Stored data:
══════

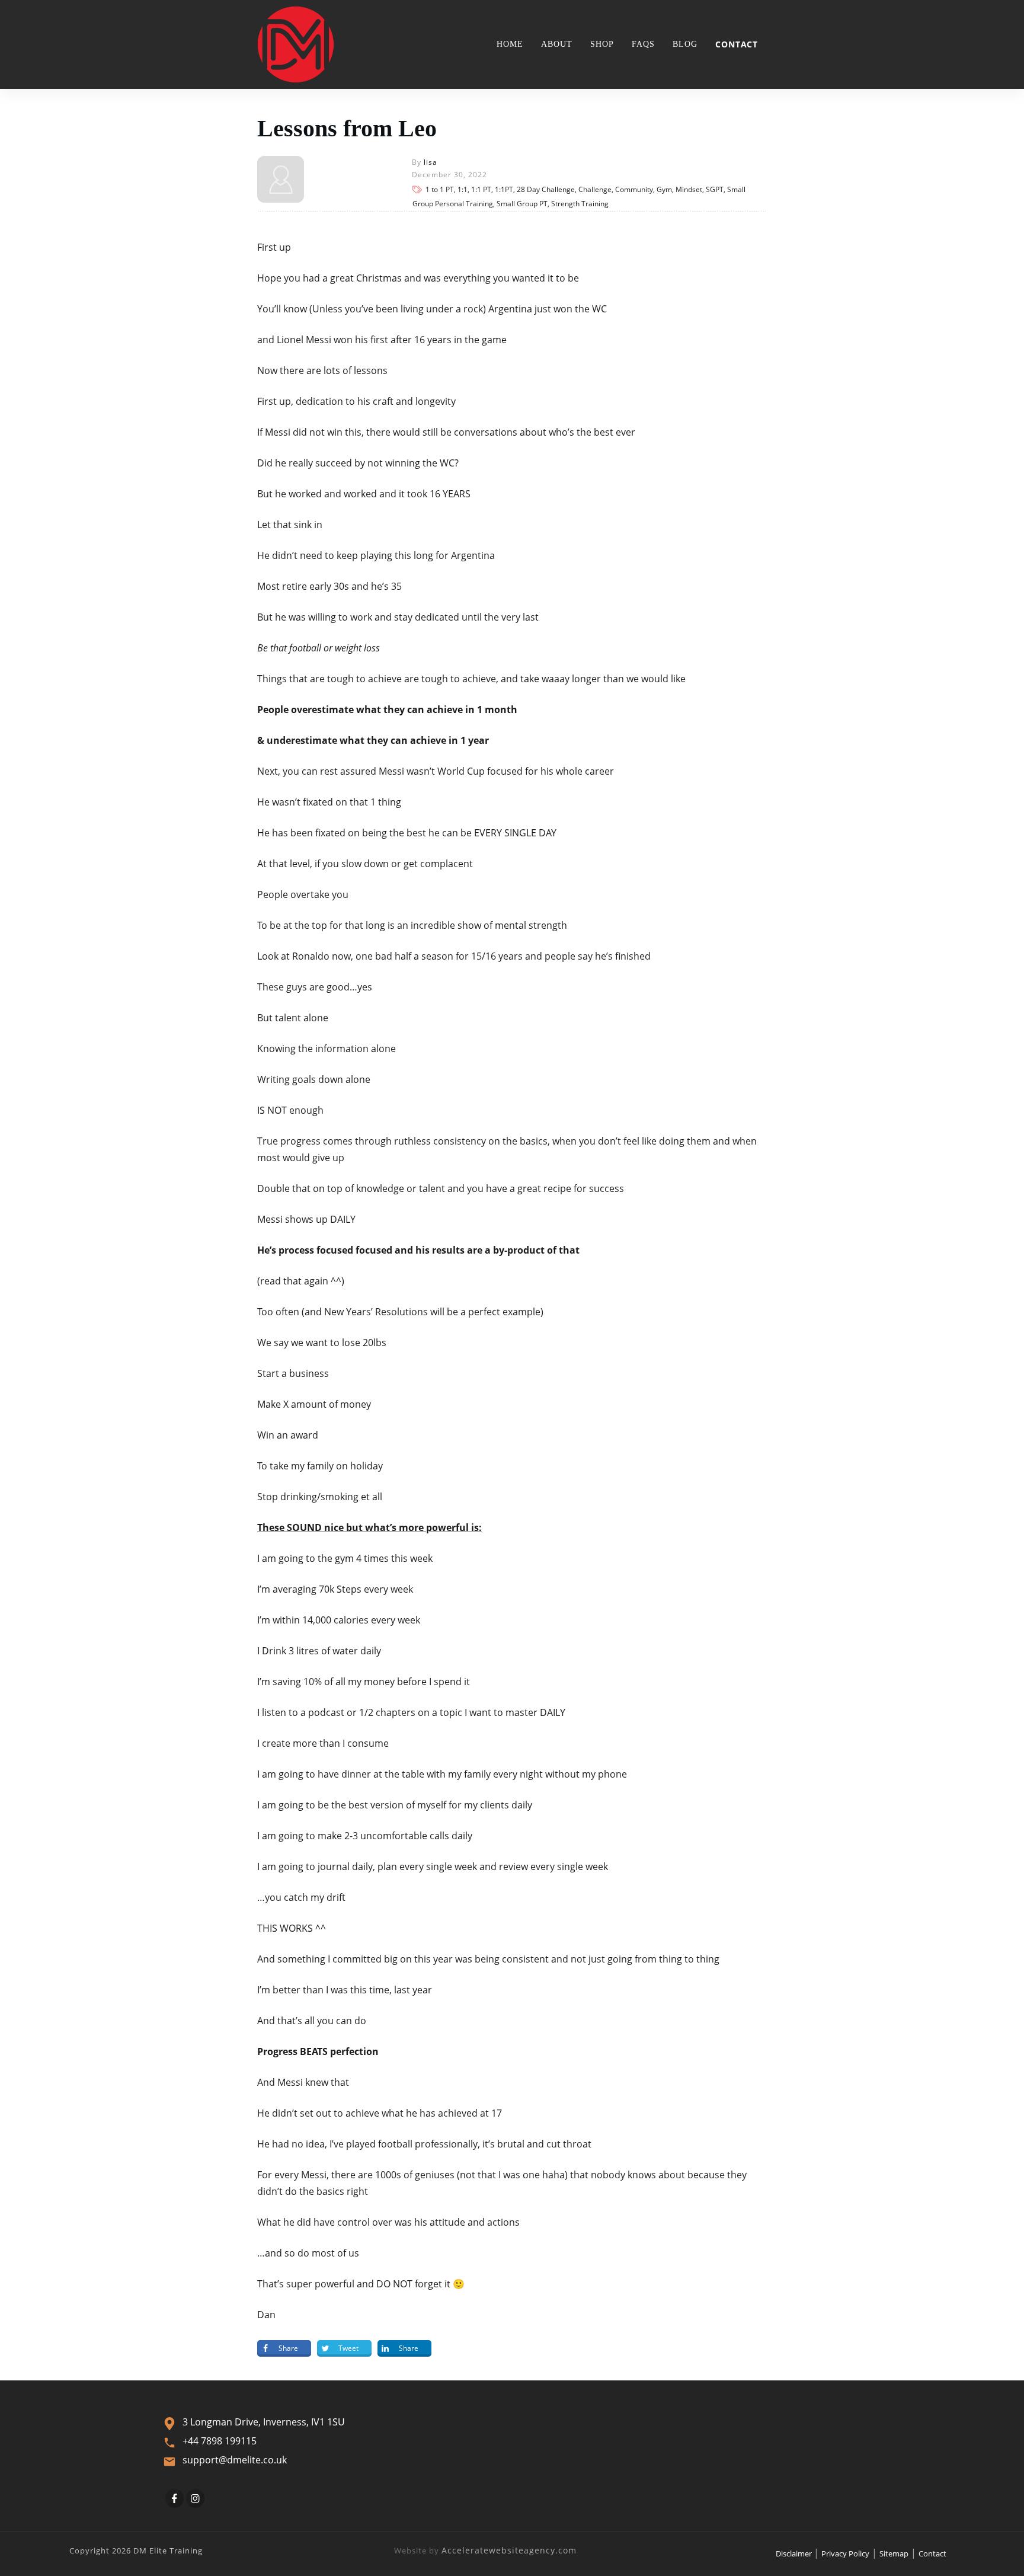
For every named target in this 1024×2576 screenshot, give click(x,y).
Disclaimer (795, 2553)
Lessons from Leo (347, 128)
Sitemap (893, 2553)
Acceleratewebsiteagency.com (509, 2550)
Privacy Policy (845, 2553)
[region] (154, 2473)
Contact (932, 2553)
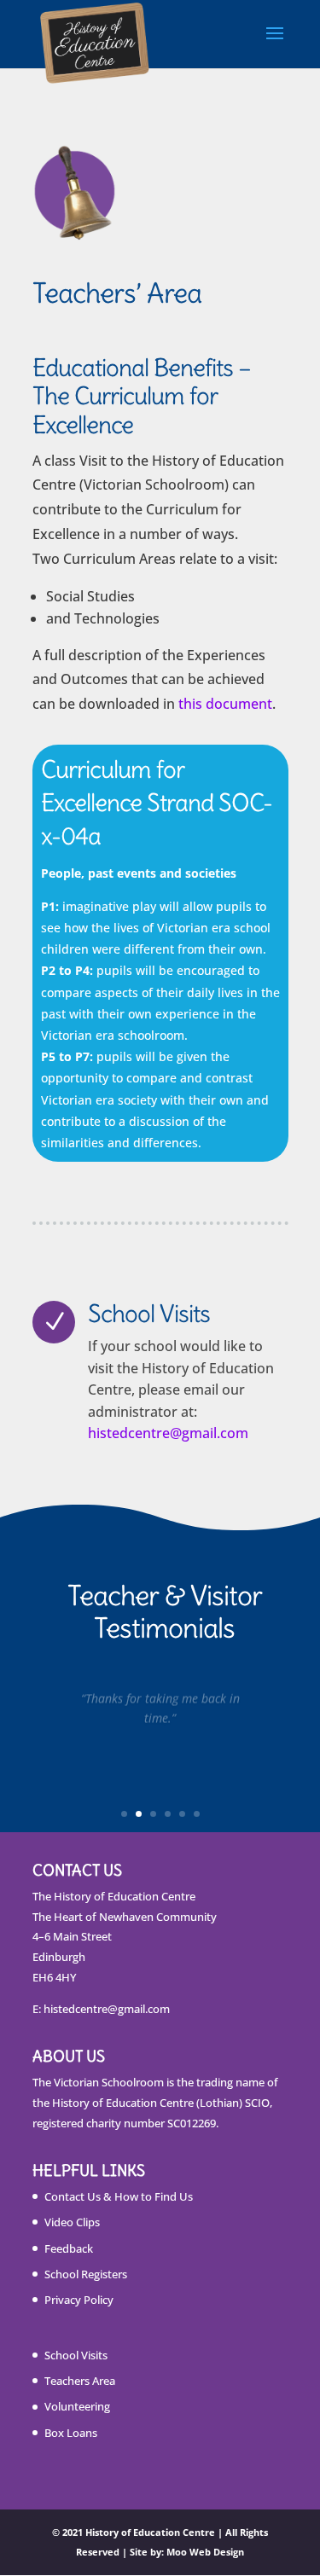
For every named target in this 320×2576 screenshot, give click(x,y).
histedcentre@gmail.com (168, 1433)
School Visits (76, 2355)
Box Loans (70, 2432)
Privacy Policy (78, 2299)
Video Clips (72, 2222)
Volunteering (77, 2406)
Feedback (68, 2248)
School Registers (85, 2274)
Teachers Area (79, 2380)
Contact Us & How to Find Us (118, 2196)
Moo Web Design (205, 2551)
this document (225, 703)
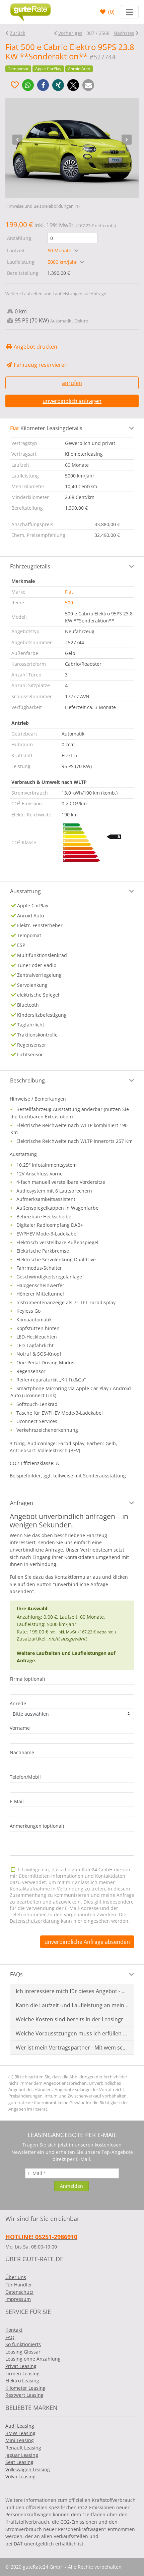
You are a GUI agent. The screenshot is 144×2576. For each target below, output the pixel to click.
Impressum (18, 2299)
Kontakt (13, 2330)
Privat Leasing (21, 2366)
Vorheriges (70, 33)
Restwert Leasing (24, 2395)
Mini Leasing (19, 2440)
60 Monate (60, 250)
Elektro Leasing (22, 2380)
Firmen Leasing (22, 2373)
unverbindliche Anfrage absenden (87, 1942)
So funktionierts (23, 2344)
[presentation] (17, 140)
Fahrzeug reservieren (40, 364)
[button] (28, 85)
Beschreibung (27, 1080)
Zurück (17, 33)
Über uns (15, 2277)
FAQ (9, 2337)
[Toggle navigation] (129, 11)
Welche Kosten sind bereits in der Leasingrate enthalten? (72, 2019)
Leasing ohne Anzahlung (33, 2359)
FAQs (16, 1974)
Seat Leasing (19, 2462)
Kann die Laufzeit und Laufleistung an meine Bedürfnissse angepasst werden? (72, 2005)
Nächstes (124, 33)
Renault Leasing (23, 2447)
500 (69, 602)
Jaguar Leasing (21, 2455)
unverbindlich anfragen (72, 401)
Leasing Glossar (23, 2351)
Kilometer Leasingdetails (46, 428)
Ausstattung (25, 891)
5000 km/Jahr (63, 262)
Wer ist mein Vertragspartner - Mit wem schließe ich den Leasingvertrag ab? (72, 2047)
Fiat (69, 592)
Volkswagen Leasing (27, 2469)
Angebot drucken (34, 346)
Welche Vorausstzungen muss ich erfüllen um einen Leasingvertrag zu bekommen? (72, 2033)
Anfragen (21, 1503)
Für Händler (18, 2284)
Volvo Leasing (20, 2476)
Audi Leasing (19, 2426)
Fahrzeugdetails (30, 566)
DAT (18, 2543)
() (111, 11)
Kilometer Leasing (25, 2388)
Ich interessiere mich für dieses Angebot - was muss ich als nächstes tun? (72, 1991)
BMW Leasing (20, 2433)
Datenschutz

══════

What you will do: What is needed is an exact repeat of every entry above, with the pictures left out.

Exercise output:
For every named target in this 1024×2576 screenshot, give click(x,y).
Disclaimer (795, 2553)
Lessons from Leo (347, 128)
Sitemap (893, 2553)
Acceleratewebsiteagency.com (509, 2550)
Privacy Policy (845, 2553)
[region] (154, 2473)
Contact (932, 2553)
For every named target in this 320×2576 screenshot, give click(x,y).
histedcentre@gmail.com (168, 1433)
School Visits (76, 2355)
Box Loans (70, 2432)
Privacy Policy (78, 2299)
Video Clips (72, 2222)
Volunteering (77, 2406)
Feedback (68, 2248)
School Registers (85, 2274)
Teachers Area (79, 2380)
Contact Us & How to Find Us (118, 2196)
Moo Web Design (205, 2551)
this document (225, 703)
You are a GUI agent. The screenshot is 144×2576. For each target below, output the pixel to click.
Impressum (18, 2299)
Kontakt (13, 2330)
Privat Leasing (21, 2366)
Vorheriges (70, 33)
Restwert Leasing (24, 2395)
Mini Leasing (19, 2440)
60 Monate (60, 250)
Elektro Leasing (22, 2380)
Firmen Leasing (22, 2373)
unverbindliche Anfrage absenden (87, 1942)
So funktionierts (23, 2344)
[presentation] (17, 140)
Fahrzeug reservieren (40, 364)
[button] (28, 85)
Beschreibung (27, 1080)
Zurück (17, 33)
Über uns (15, 2277)
FAQ (9, 2337)
[Toggle navigation] (129, 11)
Welche Kosten sind bereits in der Leasingrate enthalten? (72, 2019)
Leasing ohne Anzahlung (33, 2359)
FAQs (16, 1974)
Seat Leasing (19, 2462)
Kann die Laufzeit und Laufleistung an meine Bedürfnissse angepasst werden? (72, 2005)
Nächstes (124, 33)
Renault Leasing (23, 2447)
500 (69, 602)
Jaguar Leasing (21, 2455)
unverbindlich anfragen (72, 401)
Leasing Glossar (23, 2351)
Kilometer Leasingdetails (46, 428)
Ausstattung (25, 891)
5000 km/Jahr (63, 262)
Wer ist mein Vertragspartner - Mit wem schließe ich den Leasingvertrag ab? (72, 2047)
Fiat (69, 592)
Volkswagen Leasing (27, 2469)
Angebot drucken (34, 346)
Welche Vorausstzungen muss ich erfüllen um einen Leasingvertrag zu bekommen? (72, 2033)
Anfragen (21, 1503)
Für Händler (18, 2284)
Volvo Leasing (20, 2476)
Audi Leasing (19, 2426)
Fahrzeugdetails (30, 566)
DAT (18, 2543)
() (111, 11)
Kilometer Leasing (25, 2388)
Ich interessiere mich für dieses Angebot - was muss ich als nächstes tun? (72, 1991)
BMW Leasing (20, 2433)
Datenschutz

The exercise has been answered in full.